## Dataset
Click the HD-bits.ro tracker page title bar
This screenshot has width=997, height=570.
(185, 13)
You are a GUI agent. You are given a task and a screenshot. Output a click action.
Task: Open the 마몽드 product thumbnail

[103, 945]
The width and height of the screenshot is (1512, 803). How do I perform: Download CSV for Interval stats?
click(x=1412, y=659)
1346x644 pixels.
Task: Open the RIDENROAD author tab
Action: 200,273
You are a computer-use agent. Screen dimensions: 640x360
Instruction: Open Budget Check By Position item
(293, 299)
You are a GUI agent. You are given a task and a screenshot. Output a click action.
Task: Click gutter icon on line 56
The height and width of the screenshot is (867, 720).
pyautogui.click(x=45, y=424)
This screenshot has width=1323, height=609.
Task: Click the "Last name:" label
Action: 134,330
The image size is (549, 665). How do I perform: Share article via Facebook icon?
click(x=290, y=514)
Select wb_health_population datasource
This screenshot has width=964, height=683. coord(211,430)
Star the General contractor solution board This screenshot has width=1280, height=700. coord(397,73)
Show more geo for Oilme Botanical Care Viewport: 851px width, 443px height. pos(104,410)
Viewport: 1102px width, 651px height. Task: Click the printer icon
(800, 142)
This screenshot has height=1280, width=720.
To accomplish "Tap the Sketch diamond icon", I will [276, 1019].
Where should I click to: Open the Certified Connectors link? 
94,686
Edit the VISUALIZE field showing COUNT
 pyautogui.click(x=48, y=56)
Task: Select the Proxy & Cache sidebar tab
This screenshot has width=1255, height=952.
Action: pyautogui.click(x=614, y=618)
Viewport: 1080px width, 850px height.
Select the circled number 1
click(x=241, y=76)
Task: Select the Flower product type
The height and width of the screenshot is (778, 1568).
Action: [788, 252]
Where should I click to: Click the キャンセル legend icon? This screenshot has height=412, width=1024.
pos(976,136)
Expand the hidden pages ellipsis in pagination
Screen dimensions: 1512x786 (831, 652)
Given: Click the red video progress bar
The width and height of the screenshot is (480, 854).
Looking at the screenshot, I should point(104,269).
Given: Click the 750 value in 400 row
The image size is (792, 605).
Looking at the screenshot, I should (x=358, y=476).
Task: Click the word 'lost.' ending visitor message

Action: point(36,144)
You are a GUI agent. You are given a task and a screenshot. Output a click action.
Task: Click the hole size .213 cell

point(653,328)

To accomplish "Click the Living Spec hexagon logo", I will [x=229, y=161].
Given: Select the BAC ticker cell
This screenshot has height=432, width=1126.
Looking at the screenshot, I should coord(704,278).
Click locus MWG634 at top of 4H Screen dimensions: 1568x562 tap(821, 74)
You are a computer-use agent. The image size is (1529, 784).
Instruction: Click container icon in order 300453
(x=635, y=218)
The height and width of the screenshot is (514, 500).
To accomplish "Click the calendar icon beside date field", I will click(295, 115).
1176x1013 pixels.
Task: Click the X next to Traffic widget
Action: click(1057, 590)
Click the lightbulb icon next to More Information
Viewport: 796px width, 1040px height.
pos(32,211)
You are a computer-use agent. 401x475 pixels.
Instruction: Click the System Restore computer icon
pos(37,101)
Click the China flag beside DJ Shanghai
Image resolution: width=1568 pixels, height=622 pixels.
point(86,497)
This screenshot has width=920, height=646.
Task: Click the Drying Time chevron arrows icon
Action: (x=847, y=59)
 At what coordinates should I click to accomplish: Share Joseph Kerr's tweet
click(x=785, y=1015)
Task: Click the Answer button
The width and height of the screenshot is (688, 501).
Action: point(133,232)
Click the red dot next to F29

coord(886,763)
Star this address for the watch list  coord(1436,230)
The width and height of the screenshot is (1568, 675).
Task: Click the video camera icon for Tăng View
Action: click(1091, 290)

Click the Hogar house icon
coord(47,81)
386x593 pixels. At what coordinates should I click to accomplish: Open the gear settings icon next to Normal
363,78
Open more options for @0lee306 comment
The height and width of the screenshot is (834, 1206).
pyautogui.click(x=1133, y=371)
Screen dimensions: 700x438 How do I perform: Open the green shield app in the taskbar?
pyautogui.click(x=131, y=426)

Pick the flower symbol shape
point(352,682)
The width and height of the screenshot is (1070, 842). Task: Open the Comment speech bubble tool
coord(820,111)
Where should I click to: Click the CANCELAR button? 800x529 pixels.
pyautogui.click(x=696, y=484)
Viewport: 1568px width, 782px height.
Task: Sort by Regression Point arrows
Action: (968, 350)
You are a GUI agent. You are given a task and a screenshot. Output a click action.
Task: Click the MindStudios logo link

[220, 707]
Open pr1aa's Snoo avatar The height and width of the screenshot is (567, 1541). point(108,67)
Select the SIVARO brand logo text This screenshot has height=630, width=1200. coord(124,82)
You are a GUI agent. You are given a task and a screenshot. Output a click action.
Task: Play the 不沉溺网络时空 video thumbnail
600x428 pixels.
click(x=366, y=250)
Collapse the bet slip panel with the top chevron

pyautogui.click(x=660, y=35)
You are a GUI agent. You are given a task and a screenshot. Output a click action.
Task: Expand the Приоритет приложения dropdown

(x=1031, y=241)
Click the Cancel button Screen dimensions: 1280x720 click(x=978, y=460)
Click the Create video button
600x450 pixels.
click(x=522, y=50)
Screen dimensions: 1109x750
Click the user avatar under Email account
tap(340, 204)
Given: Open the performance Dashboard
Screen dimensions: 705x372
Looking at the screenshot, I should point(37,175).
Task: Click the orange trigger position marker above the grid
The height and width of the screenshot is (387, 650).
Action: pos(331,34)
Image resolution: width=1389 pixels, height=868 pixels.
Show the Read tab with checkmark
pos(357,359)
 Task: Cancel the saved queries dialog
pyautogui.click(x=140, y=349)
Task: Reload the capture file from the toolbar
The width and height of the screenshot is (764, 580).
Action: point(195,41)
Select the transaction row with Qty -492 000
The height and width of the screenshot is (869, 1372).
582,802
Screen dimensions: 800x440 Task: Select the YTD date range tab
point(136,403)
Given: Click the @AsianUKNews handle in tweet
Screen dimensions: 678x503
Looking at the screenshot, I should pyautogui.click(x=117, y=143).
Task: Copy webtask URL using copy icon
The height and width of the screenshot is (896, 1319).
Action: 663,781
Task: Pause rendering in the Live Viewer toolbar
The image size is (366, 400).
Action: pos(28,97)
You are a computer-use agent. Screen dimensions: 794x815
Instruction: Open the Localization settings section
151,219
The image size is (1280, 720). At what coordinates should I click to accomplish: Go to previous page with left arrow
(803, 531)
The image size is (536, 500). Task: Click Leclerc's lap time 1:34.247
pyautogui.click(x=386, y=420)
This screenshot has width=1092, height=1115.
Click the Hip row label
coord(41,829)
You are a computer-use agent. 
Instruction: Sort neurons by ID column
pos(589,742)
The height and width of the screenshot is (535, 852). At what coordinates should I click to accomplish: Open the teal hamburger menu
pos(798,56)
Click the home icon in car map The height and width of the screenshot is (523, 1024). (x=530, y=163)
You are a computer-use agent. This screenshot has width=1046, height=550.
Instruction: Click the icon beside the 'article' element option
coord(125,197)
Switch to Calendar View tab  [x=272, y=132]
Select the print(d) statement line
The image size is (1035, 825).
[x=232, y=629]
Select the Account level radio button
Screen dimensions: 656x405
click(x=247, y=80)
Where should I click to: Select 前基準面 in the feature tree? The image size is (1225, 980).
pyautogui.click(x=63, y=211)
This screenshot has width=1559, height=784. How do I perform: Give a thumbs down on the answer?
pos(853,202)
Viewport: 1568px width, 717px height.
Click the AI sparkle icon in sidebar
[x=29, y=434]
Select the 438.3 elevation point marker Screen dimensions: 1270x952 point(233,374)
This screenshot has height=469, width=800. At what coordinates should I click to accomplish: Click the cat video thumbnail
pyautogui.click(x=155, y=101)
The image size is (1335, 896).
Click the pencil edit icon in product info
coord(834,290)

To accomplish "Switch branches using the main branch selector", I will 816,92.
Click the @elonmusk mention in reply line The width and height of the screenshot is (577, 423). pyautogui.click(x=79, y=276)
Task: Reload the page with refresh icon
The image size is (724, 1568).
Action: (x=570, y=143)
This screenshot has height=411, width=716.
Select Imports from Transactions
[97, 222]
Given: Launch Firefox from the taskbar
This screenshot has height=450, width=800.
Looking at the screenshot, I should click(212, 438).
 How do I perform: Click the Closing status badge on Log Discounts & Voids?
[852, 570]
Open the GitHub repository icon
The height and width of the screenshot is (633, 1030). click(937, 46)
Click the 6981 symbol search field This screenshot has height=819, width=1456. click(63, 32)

## Stated problem
Arrange the rows from the line containing "will [x=229, y=161]." through the line containing "click(x=785, y=1015)" as a numbered list, omitting blank lines.

## The solution
1. To accomplish "Click the Living Spec hexagon logo", I will [x=229, y=161].
2. Given: Select the BAC ticker cell
3. This screenshot has height=432, width=1126.
4. Looking at the screenshot, I should coord(704,278).
5. Click locus MWG634 at top of 4H Screen dimensions: 1568x562 tap(821, 74)
6. You are a computer-use agent. The image size is (1529, 784).
7. Instruction: Click container icon in order 300453
8. (x=635, y=218)
9. The height and width of the screenshot is (514, 500).
10. To accomplish "Click the calendar icon beside date field", I will click(295, 115).
11. 1176x1013 pixels.
12. Task: Click the X next to Traffic widget
13. Action: click(1057, 590)
14. Click the lightbulb icon next to More Information
15. Viewport: 796px width, 1040px height.
16. pos(32,211)
17. You are a computer-use agent. 401x475 pixels.
18. Instruction: Click the System Restore computer icon
19. pos(37,101)
20. Click the China flag beside DJ Shanghai
21. Image resolution: width=1568 pixels, height=622 pixels.
22. point(86,497)
23. This screenshot has width=920, height=646.
24. Task: Click the Drying Time chevron arrows icon
25. Action: (x=847, y=59)
26.  At what coordinates should I click to accomplish: Share Joseph Kerr's tweet
27. click(x=785, y=1015)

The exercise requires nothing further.